People Play Major Role in Doctor of Ministry Cuban Immersion

Reflection from Dr. John Park, Director of the Doctor of Ministry Program

(l to r) John Park, Christy Ridings, Cuban Pastor and spouse, Jay Thornton, Richard Ashley, Gary Snowden

 

I was supposed to go to Cuba with 2017 cohort last year, but I couldn’t because my U.S. passport wasn’t ready 90 days prior to the trip due to my naturalization process. [Dr. Park, who is originally from South Korea, became a US citizen last year.] This year I was ready. I sharpened my Spanish skills, read here and there about Cuba, and reviewed my class notes. I knew it was going to be a great trip, but it was unequivocally better than I imagined. When I reflect on the trip, people played the major role: the interpreter, my students, and the pastors and their congregations.

Rev. Dr. Gary Snowden was an excellent interpreter, a good travel companion, and a good pastor who was immeasurably committed to God’s kingdom and Cuban Christians. A well-experienced missionary and a pastor who had been to Cuba a few times before our trip, Gary helped us communicate with Cuban sisters and brothers, helped me deliver two messages, and incarnated what a good missionary would look like. His Spanish skills, coupled with relational skills, became a model for me to emulate.

My three students, seasoned ministers themselves, bonded with one another, reached out to Cuban sisters and brothers, and explored Cuba. The reading, writing, and discussions prior to the trip informed, enlightened, and prepared them for the trip. I was impressed with their maturity, sensitivity, and their desire to learn and adapt. Although the trip was quite different from any previous trips on which Central’s values of inclusion and hospitality were manifested, they adapted and learned what they could learn and ministered to the Cuban pastors in a way that encouraged and strengthened them.

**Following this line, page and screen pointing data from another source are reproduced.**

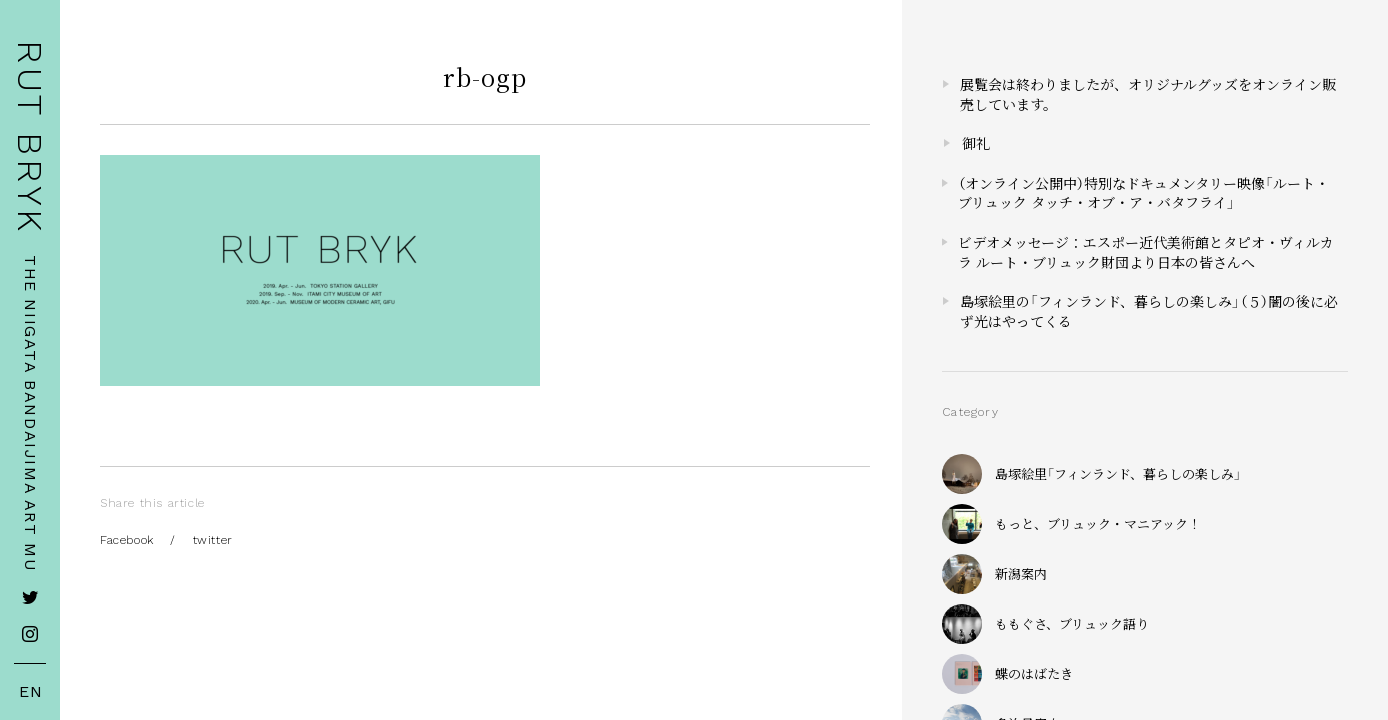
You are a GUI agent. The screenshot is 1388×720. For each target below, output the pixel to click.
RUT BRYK (30, 137)
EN (31, 692)
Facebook (127, 540)
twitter (213, 540)
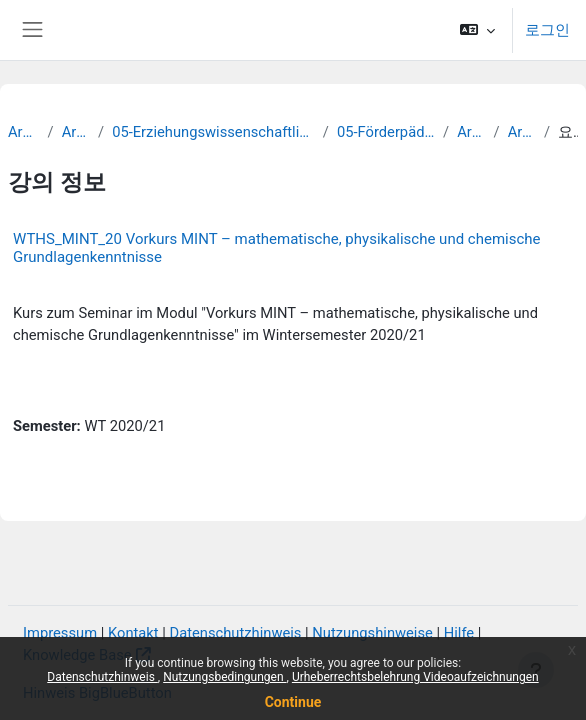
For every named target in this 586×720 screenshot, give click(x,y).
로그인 (547, 30)
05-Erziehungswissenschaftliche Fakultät (213, 132)
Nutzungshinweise (372, 633)
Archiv (24, 132)
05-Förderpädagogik (386, 132)
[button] (477, 30)
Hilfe (459, 633)
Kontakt (133, 633)
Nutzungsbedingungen (224, 677)
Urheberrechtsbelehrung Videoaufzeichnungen (415, 677)
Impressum (60, 633)
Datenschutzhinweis (102, 677)
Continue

The Cuban ecclesial leaders we met reminded me of the first century disciples of Christ. Their lives were simple in that their time was not divided between ministry time and non-ministry time. Their whole life was a gospel life. They were gospel-fluent, meaning gospel saturated whatever they did. As the DMin scholars all agreed, the Cuban pastors were not only leaders of their congregations, but they were also leaders of the community to which their churches belonged. The greetings and interactions between these pastors and community members were authentic and caring. Their genuine interest in and love for the members of the community, whether they are Christian or not, made me think about how I see my community in Overland Park, KS.

Leadership has a lot to do with the context. Without context, leadership is empty and useless since leadership doesn’t take place in a vacuum. The Cuban pastors were thriving in their Cuban context with their simple life for the sake of the Gospel. The life with a laser-sharp focus and the power of the gospel has spoken volumes about how the Cuban churches and pastors are doing, and it was very encouraging to me and all those present. My prayer is that all of us will be more Gospel-fluent and living with the resurrection power of Jesus so that we can all thrive in our ministry and life.